● TASK ITEM:
Using the entries that follow, state how many lines contain "agent", with no other words.

___ INFORMATION PROVIDED ___

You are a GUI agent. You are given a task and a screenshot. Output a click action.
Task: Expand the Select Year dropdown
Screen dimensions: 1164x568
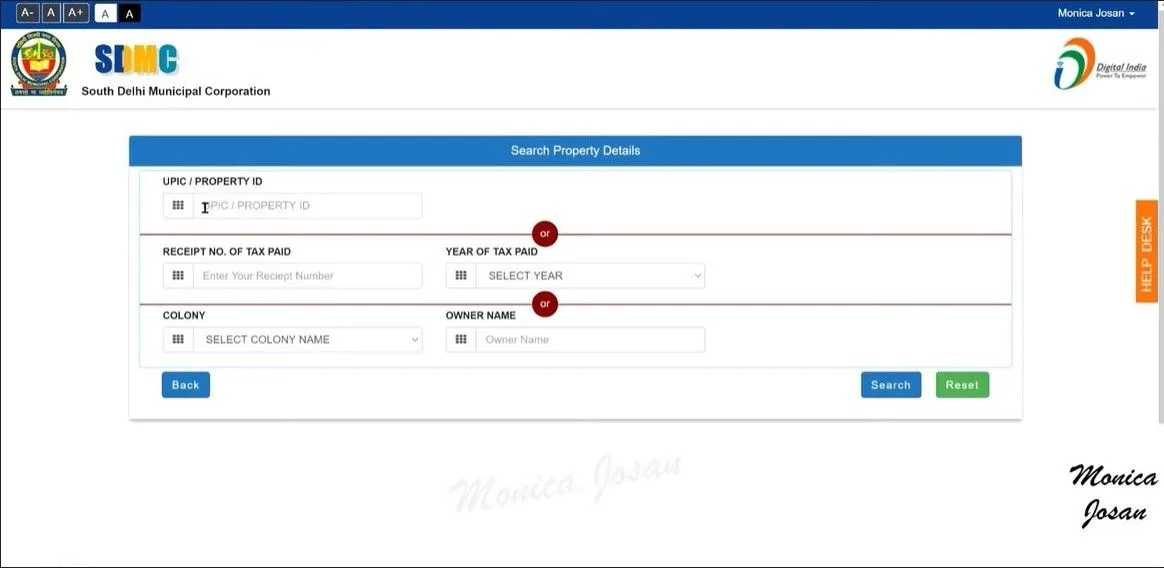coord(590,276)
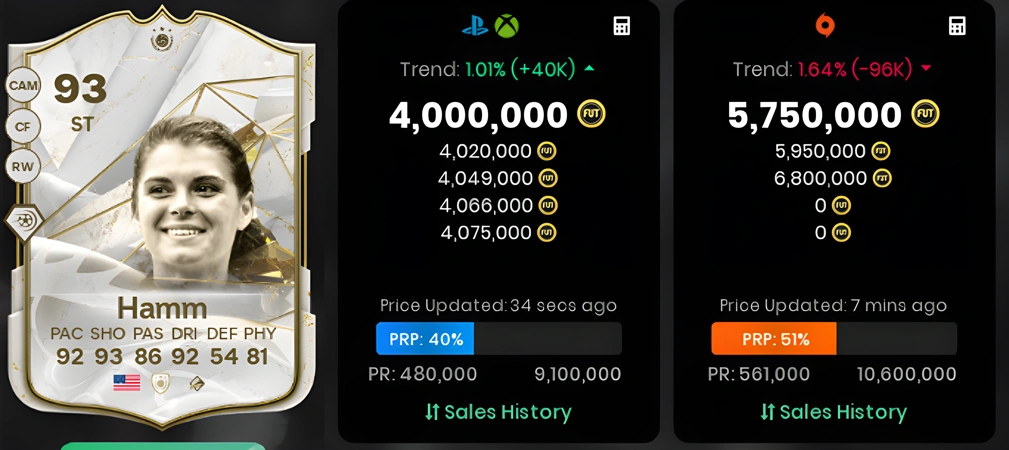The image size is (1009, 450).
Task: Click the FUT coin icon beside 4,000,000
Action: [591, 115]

___
___ INFORMATION PROVIDED ___

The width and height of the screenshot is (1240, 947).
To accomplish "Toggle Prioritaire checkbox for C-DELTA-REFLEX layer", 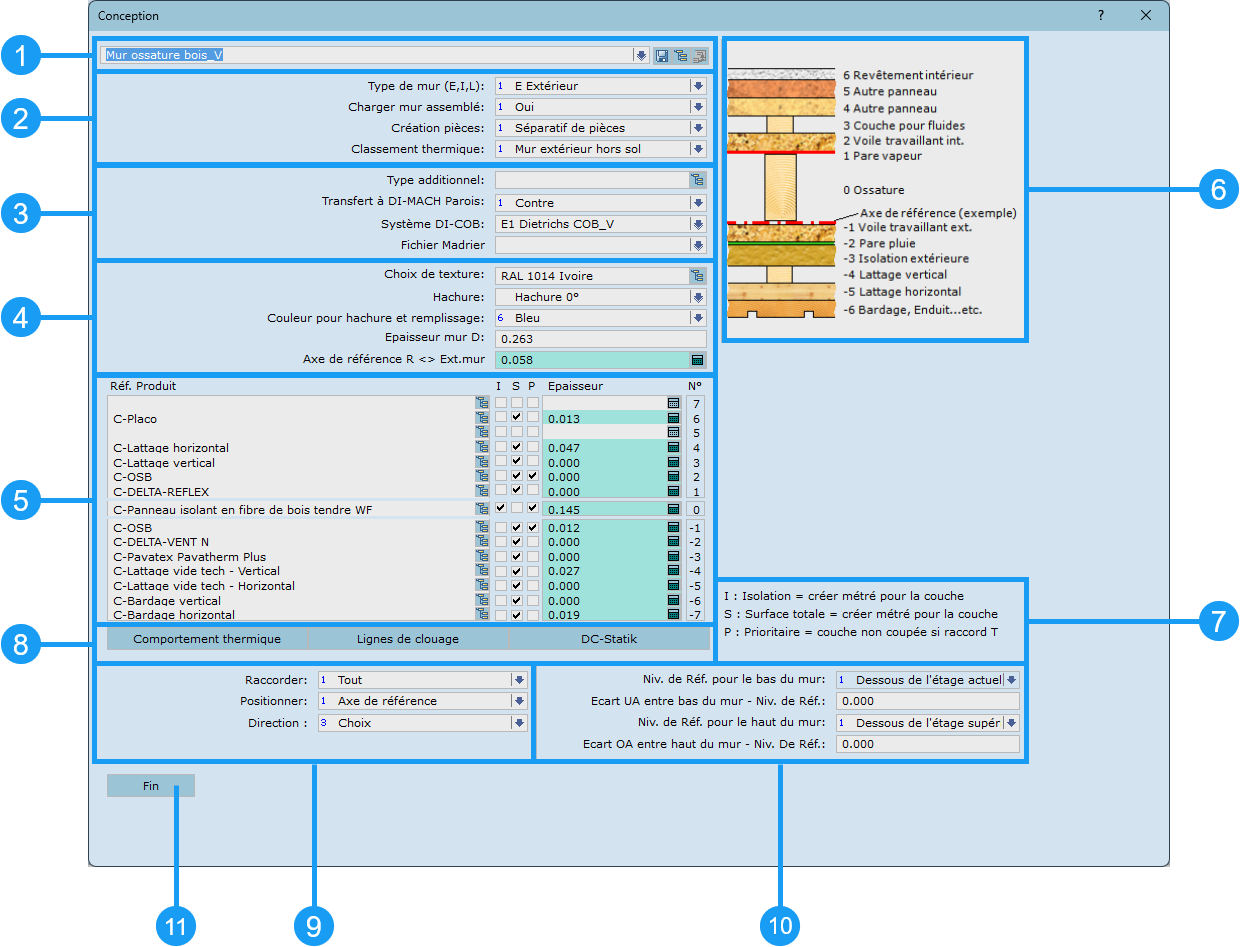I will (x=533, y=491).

___
___ INFORMATION PROVIDED ___

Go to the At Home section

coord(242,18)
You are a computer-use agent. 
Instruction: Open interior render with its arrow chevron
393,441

___

● ANSWER SECTION:
2